→ Record extracts
####################

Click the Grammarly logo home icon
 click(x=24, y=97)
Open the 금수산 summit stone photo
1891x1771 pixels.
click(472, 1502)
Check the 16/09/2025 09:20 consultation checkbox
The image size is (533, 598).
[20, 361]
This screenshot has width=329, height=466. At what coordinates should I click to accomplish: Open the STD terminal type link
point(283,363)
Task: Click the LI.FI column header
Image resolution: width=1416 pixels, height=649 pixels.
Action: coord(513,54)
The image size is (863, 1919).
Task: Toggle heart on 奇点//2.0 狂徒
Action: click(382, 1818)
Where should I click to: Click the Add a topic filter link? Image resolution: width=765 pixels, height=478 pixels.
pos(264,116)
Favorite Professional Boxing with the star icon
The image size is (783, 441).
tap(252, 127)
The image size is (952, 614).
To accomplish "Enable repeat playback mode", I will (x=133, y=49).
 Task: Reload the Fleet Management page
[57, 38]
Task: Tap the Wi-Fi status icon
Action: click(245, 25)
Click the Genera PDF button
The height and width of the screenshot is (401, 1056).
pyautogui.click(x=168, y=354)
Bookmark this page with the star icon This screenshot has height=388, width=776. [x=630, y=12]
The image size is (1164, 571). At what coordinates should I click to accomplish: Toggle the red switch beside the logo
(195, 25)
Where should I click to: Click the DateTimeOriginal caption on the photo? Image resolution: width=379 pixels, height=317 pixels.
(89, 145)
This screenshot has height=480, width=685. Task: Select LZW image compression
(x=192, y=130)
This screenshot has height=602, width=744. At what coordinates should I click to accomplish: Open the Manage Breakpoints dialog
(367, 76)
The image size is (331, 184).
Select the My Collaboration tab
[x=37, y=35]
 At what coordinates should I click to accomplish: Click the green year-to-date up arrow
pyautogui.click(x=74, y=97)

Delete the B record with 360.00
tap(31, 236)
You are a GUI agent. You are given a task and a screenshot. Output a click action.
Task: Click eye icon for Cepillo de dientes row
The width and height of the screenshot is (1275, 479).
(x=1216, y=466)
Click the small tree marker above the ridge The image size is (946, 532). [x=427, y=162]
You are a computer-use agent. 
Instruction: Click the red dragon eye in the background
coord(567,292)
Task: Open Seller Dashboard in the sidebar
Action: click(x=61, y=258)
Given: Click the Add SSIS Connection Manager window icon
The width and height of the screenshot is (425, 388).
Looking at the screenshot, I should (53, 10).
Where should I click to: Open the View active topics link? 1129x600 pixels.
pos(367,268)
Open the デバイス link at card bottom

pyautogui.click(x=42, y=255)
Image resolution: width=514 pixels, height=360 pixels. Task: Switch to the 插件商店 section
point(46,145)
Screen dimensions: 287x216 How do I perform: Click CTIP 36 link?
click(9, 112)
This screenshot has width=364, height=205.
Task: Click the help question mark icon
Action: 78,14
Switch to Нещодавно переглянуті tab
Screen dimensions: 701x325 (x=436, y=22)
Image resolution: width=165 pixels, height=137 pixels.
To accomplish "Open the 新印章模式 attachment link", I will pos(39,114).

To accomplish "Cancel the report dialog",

####################

→ Your assignment
No line before the one containing "Screen dimensions: 287x216" should be copied; restate that line and all the rest through the end of the data above word for word.

→ Task answer
Screen dimensions: 287x216 How do I perform: Click CTIP 36 link?
click(9, 112)
This screenshot has width=364, height=205.
Task: Click the help question mark icon
Action: 78,14
Switch to Нещодавно переглянуті tab
Screen dimensions: 701x325 (x=436, y=22)
Image resolution: width=165 pixels, height=137 pixels.
To accomplish "Open the 新印章模式 attachment link", I will pos(39,114).

To accomplish "Cancel the report dialog",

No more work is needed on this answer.